> For the complete documentation index, see [llms.txt](https://docs.lpp-minduniverse.org/llms.txt). Markdown versions of documentation pages are available by appending `.md` to page URLs; this page is available as [Markdown](https://docs.lpp-minduniverse.org/lingua-pactum-protocol-lpp-documentation/10.-research-and-publications/10.4-paper-3-lpp-fin.md).

# 10.4 Paper 3 — LPP-FIN

#### Publication

**LPP-FIN: Pre-Execution Admissibility for AI-Triggered Financial Actions**

Author: Jason Liao\
Publication: Zenodo\
Version: v0.2.1\
Publication Date: July 8, 2026\
DOI:

```
10.5281/zenodo.21253652
```

#### Research Question

> **How does constitutional admissibility apply within a real consequential domain?**

Paper 3 moves LPP from a general Layer 0 model into financial execution.

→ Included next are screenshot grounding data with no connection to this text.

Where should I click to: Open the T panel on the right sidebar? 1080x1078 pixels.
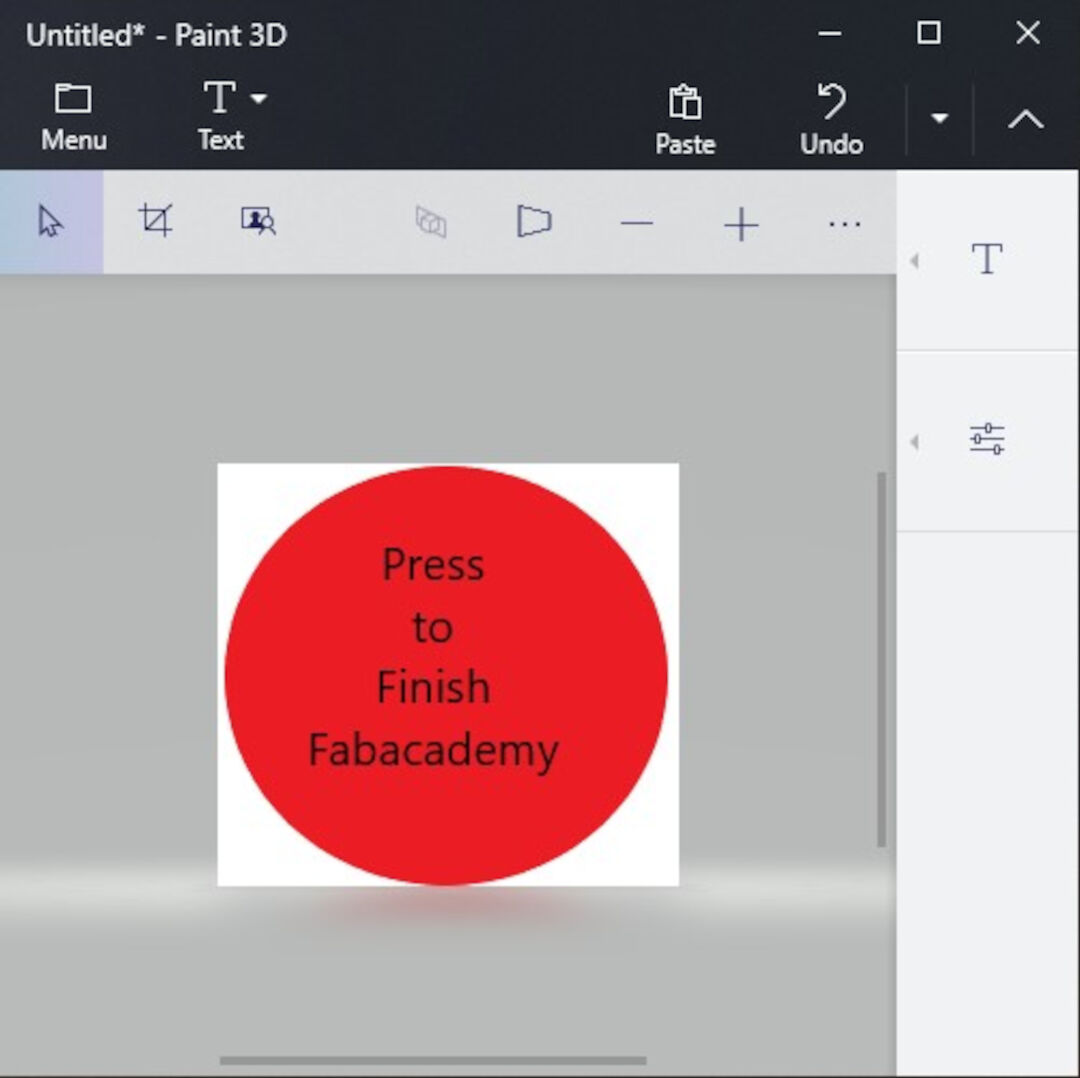click(x=987, y=259)
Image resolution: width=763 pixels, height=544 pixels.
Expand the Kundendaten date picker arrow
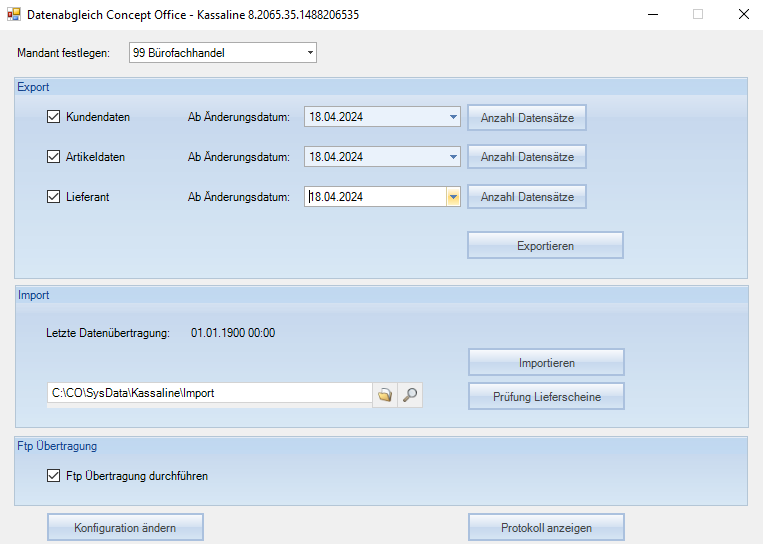point(453,117)
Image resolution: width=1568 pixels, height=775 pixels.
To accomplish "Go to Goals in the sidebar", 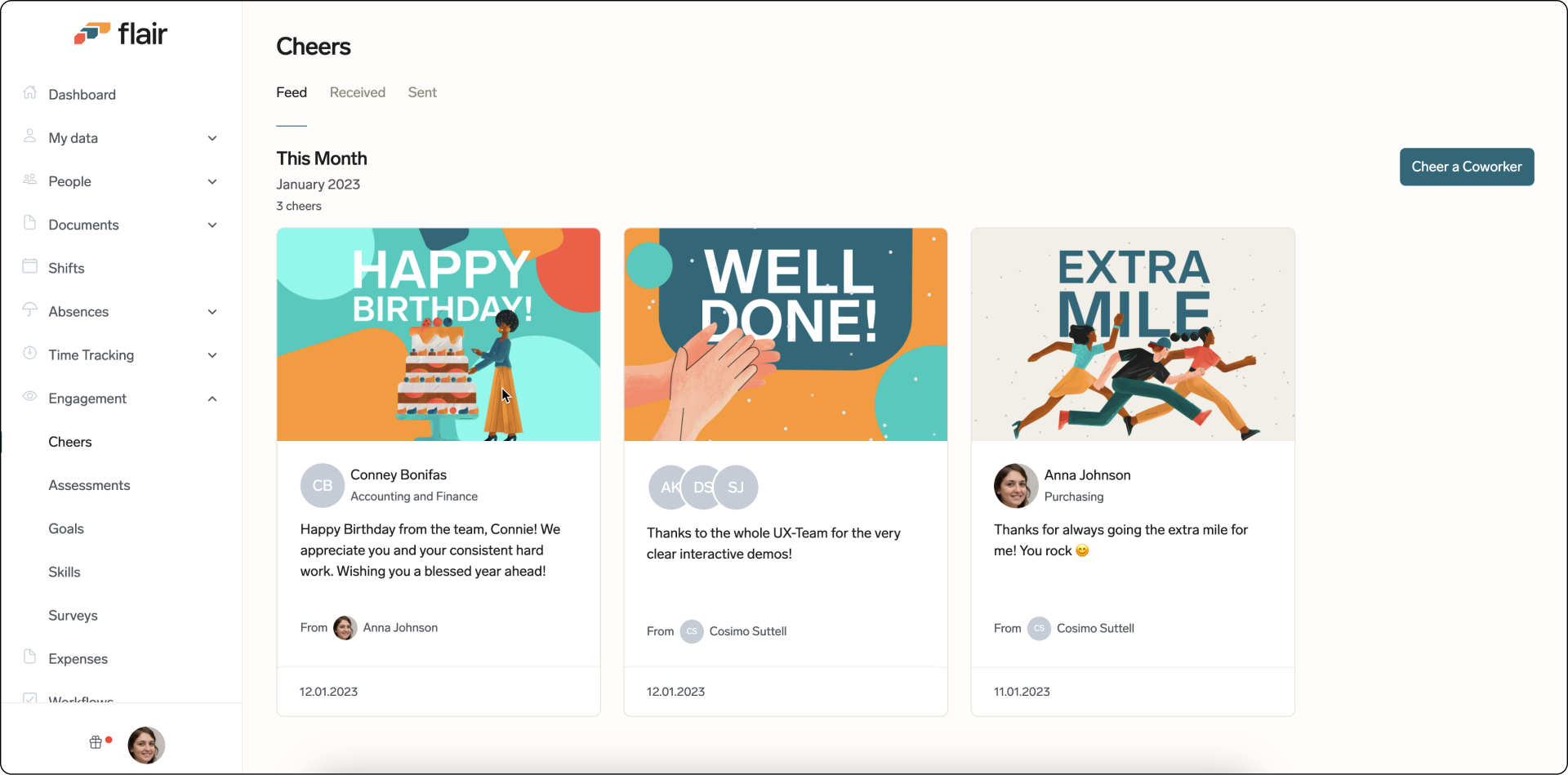I will (66, 528).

The financial domain is useful because the difference between:

```
AI-generated recommendation
```

and:

```
AI-triggered financial action
```

can produce direct asset consequences.

#### Core Problem

Financial AI governance commonly addresses:

* model validation,
* risk management,
* human oversight,
* explainability,
* audit,
* access control,
* resilience,
* and compliance.

These remain necessary.

But they do not fully answer:

> **Was the specific AI-triggered financial action authorized before it became a financial event?**

A transaction may be:

* logged,
* explainable,
* technically valid,
* API-permitted,
* and still unauthorized.

#### Financial Admissibility Function

LPP-FIN defines:

```
Admit_FIN(E_FIN, G_FIN)
```

where:

* `E_FIN` = financial execution intent,
* `G_FIN` = financial governance state.

An AI-triggered financial action proceeds only when the applicable pre-execution conditions are satisfied.

#### F0–F4

Paper 3 defines financial-domain consequence classes:

```
F0
No material financial effect

F1
Reversible low-risk operation

F2
High-cost reversible operation

F3
Legally or financially irreversible operation

F4
Asset-critical or systemic-risk operation
```

Paper 4 later clarifies that F0–F4 are a **financial-domain mapping** of the general LPP T0–T4 consequence model.

They are not an independent competing classification system.

#### Financial Authority Object

LPP-FIN introduces a domain-specific Authority Object capable of binding conditions such as:

* principal identity,
* issuer identity,
* financial scope,
* account scope,
* asset scope,
* amount boundary,
* validity window,
* signature state,
* revocation state,
* consequence class,
* and policy state.

This demonstrates how abstract Layer 0 authority can become domain-specific.

#### Pre-Execution Gate

The paper defines a financial execution flow:

```
AI-Generated Financial Intent
        ↓
Intent Canonicalization
        ↓
Authority Object
        ↓
Admit_FIN(E_FIN, G_FIN)
        ↓
Permit Minting or Refusal
        ↓
Execution-Hook Verification
        ↓
Financial Execution
        ↓
Admission Artifact
```

#### Latency

Financial systems introduce a practical problem:

> Can pre-execution governance remain usable in latency-sensitive execution?

LPP-FIN explicitly addresses this instead of assuming zero governance cost.

It distinguishes:

```
Full Online Admission
```

from:

```
Pre-Minted Bounded Permit
```

for environments where expensive authority reconstruction cannot occur on every execution path.

The governing principle remains:

> **The gate may be optimized. It may not disappear.**

#### Admission Artifact

The paper extends the evidence model into financial execution so that authorization can be reconstructed after the event.

The objective is not merely transaction logging.

It is to preserve why the transaction was admissible before execution.

#### Non-Claims

LPP-FIN does not claim to guarantee:

* profitability,
* market prediction accuracy,
* elimination of market risk,
* elimination of credit or liquidity risk,
* universal regulatory compliance,
* or universal F3 / F4 numerical thresholds.

Its claim is narrower:

> **An AI-triggered financial action cannot execute through the governed path unless its required pre-execution admissibility conditions are satisfied.**

#### Research Role

Paper 3 establishes:

```
The Domain Application Layer
```

It demonstrates that constitutional admissibility is not limited to an abstract theoretical model.

It can be mapped into concrete execution conditions.